La première, Le dernier mot, publiée par l’Escampette, est une anthologie de soixante épitaphes en vers traduites du latin. Sous les poèmes, des vies minuscules, des adieux entre désarroi et acceptation, des hésitations philosophiques, des personnes que la mort a transformé en archétypes (l’excellente épouse, la fille chérie, l’enfant mort prématurément, l’esclave de vie et de morts modestes, l’assassiné hurlant à la vengeance d’outre-tombe, l’ami ou l’amant inconsolable), des curiosités stylistiques vouées à intriguer le lecteur de passage et à le forcer au respect méditatif.
Que le mort sorte de son mutisme pour une dernière salve poétique, interpellant le voyageur qui passe ou ceux qu’il a aimés, ou qu’il soit l’objet d’un éloge ; qu’il invite à la lamentation ou à la jouissance du temps présent, au respect des Mânes ou à celui de sa dernière demeure ; qu’il réclame la vengeance ou souhaite le meilleur à son prochain… cette « anthologie de fantômes » (ainsi que la nomme justement et joliment Alberto Manguel dans sa postface) rassemblée par Ana Rodriguez de la Robla trace une conversation à travers siècles, offrant à ces vies brèves, si éloignées qu’elles en semblent imaginaires, si condensées que leur squelette, quoique réduit à l’essentiel, nous semble familier, une forme d’immortalité.
Saluons, pour finir, la belle traduction de Denis Montebello, qui rend grâce à la poésie ramassée de ces épitaphes et m’a ravie par ses trouvailles stylistiques (sans doute d’autant plus que je m’amuse régulièrement à faire traduire certaines de ces inscriptions à mes élèves).
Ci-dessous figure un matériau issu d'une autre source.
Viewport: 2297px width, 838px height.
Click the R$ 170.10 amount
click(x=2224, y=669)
Une curiosa à ranger près de l’anthologie de Spoon River d’Edgar Lee Masters.
A l’opposé de ces poésies minuscules, un joyeux débordement sous forme d’une réédition signée Le Vampire Actif : celle de L’orgie latine, de Félicien Champsaur. Voilà un roman monstre qui brasse avec jubilation tous les clichés du roman antiquisant : pures danseuses, gladiateurs ensanglantés, martyrs jetés aux fauves, décadence rageuse, présages inquiétants, catacombes terrifiantes, patriciens corrompus…
Rien ne vous sera épargné, dans cette folie bicolore jetant sur la page autant de sang que d’encre, des topoï que l’on attache à une Rome claudienne dominée par le monstre Messaline (figure centrale du roman, tissant, arachnéenne, la toile de luxure, dévoration, désirs échevelés, trahisons, mensonges, complots… dans laquelle s’engluent les autres personnages), comme des outrages les plus fameux que l’idée de décadence engendre (une impératrice à la sensualité plus exacerbée que Vénus elle-même tentant de violer qui se refuse à ses ardeurs ; une chrétienne, pure vierge effarouchée, livrée à un plantigrade qui, entre dévoration et copulation, choisit la dernière solution…).
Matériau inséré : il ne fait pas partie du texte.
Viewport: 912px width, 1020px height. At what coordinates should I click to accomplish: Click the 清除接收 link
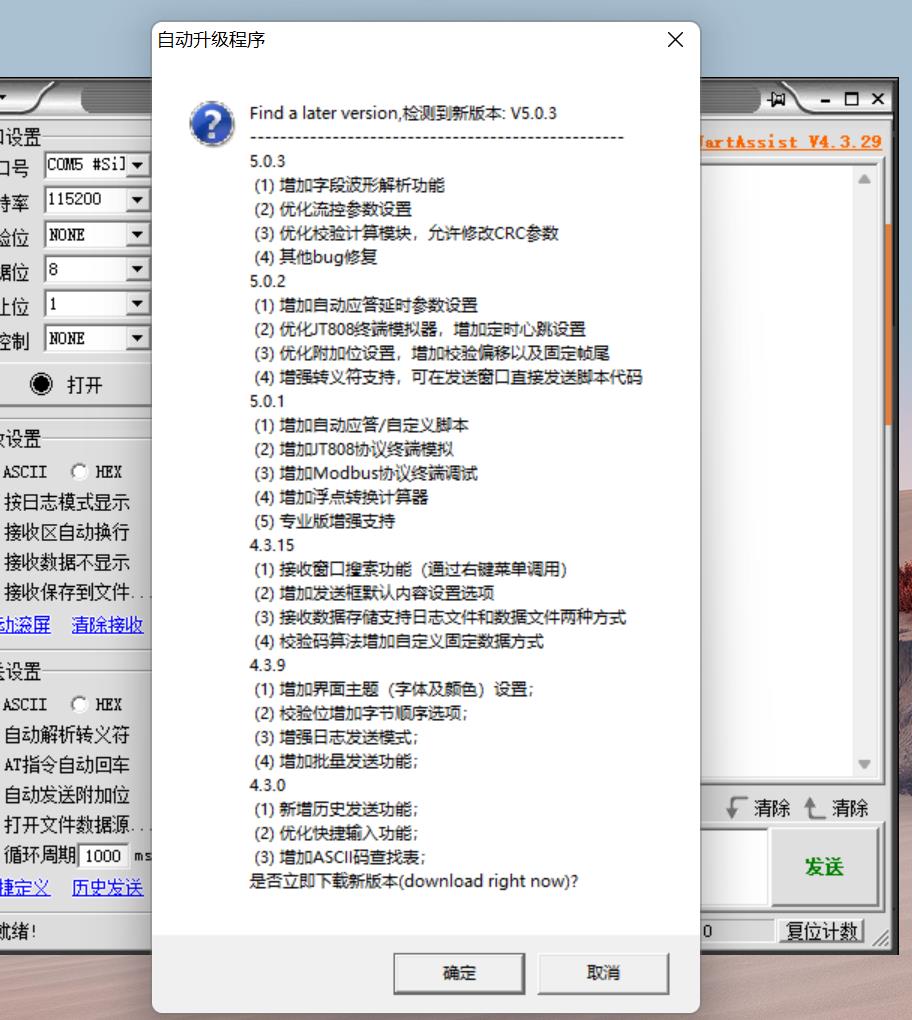click(x=107, y=625)
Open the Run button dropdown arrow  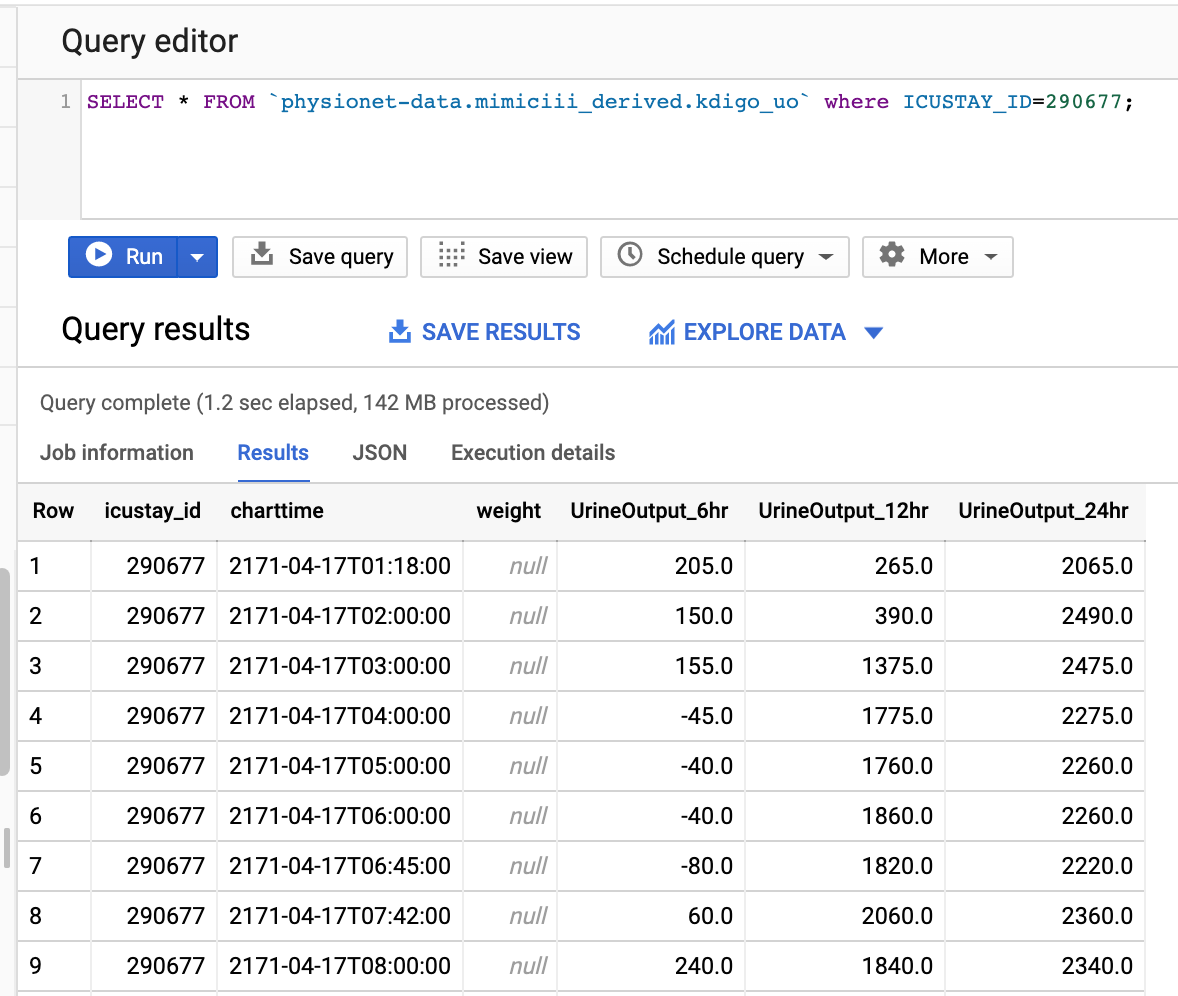pos(196,257)
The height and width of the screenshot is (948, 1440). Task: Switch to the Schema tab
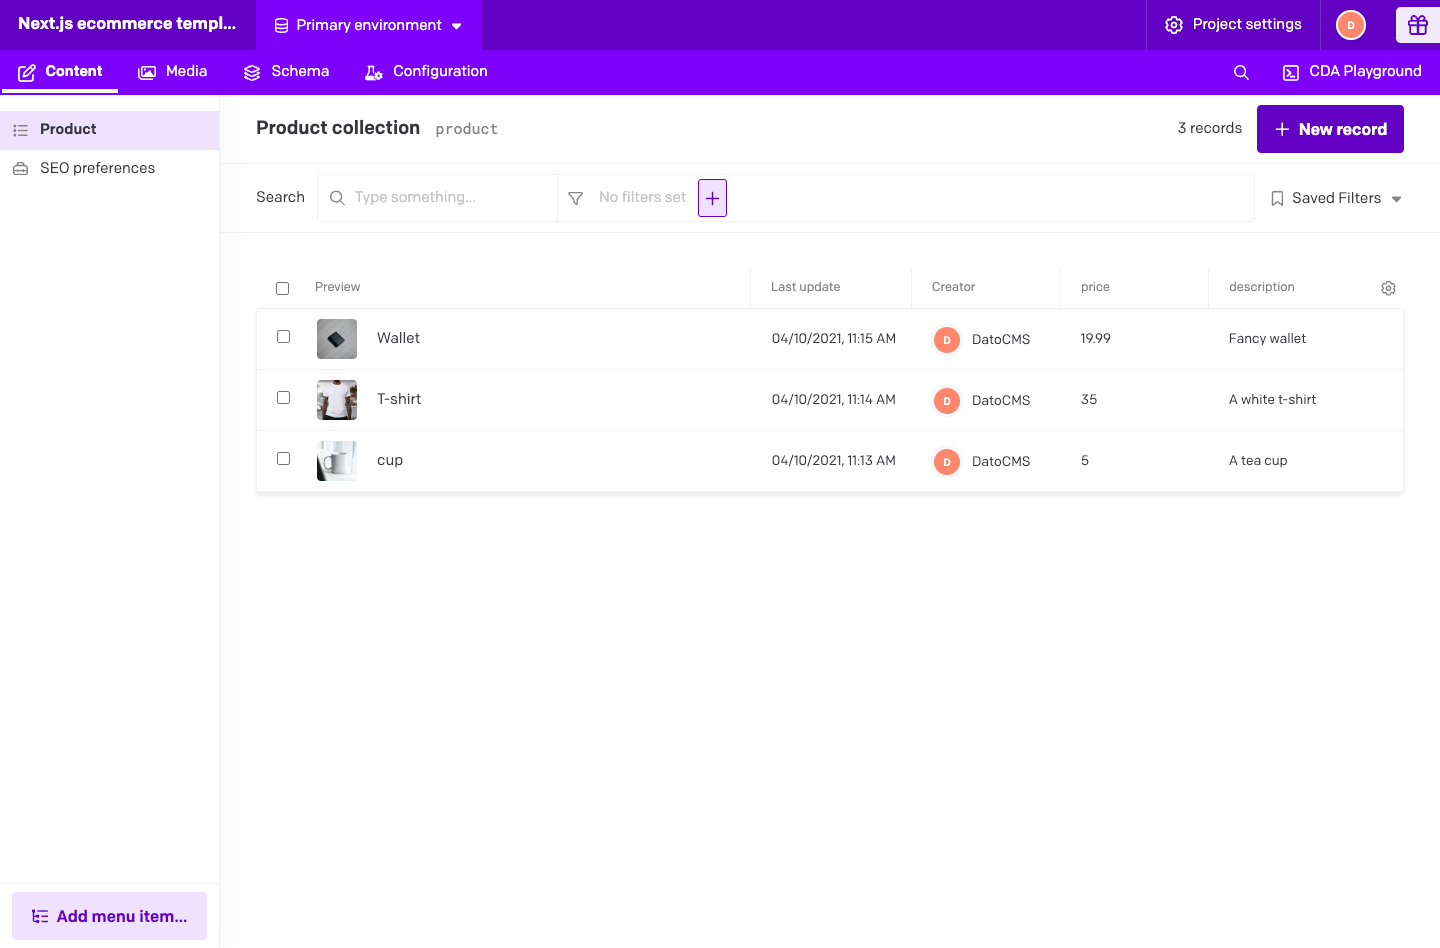click(x=286, y=72)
Champsaur s’amuse à choquer par des scènes d’une boursouflure crapuleuse et une intrigue aux rebondissements improbables. Il joue à repousser les limites de notre fascination pour l’antique, en mêlant une exploration érudite d’un certain contexte historique (en dehors de l’utilisation d’un Colisée anachronique, la description minutieuse du quotidien de l’époque, habilement glissée dans les failles du récit, est une merveille d’exactitude) à une grande variété de registres (tragique Tanagra au destin poétique–mourir pour avoir dansé !- ; terrible Messaline, personnage de farce autant que de drame ; pathétique Filiola, livrée au stupre d’un bordel pour être mieux sacrifiée, humiliée par les ardeurs d’un ours), titillant, par ses constants brassages stylistiques, l’adhésion de son lecteur à son texte.
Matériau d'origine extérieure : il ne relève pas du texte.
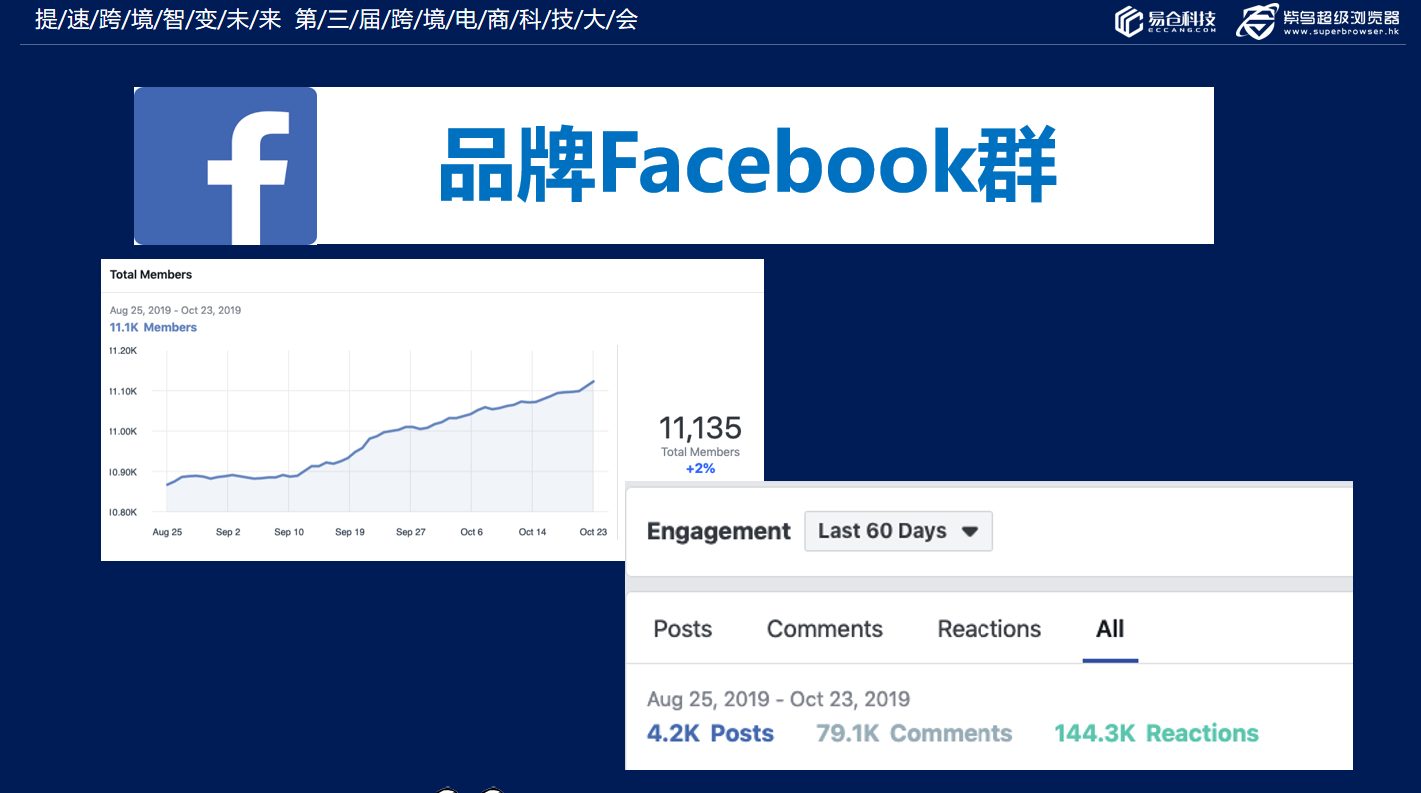Click the dropdown arrow next to Last 60 Days

tap(969, 531)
Il va même jusqu’à s’amuser à re-pétrir la matière même du texte, jouant à faire tâtonner la langue pour mieux la faire cloquer et déborder, quittant la forme du roman pour des pastorales érotiques ou des extraits de théâtre, afin de mon(s)trer toutes les capacités du sous-genre (le roman antiquisant – saluons au passage la riche préface d’Hugues Béesau, qui prépare admirablement à une lecture éveillée et réactive !) dont il a décidé de réinventer la substantifique moelle, quitte à la faire éclater en joyeux geyser sanguinolent.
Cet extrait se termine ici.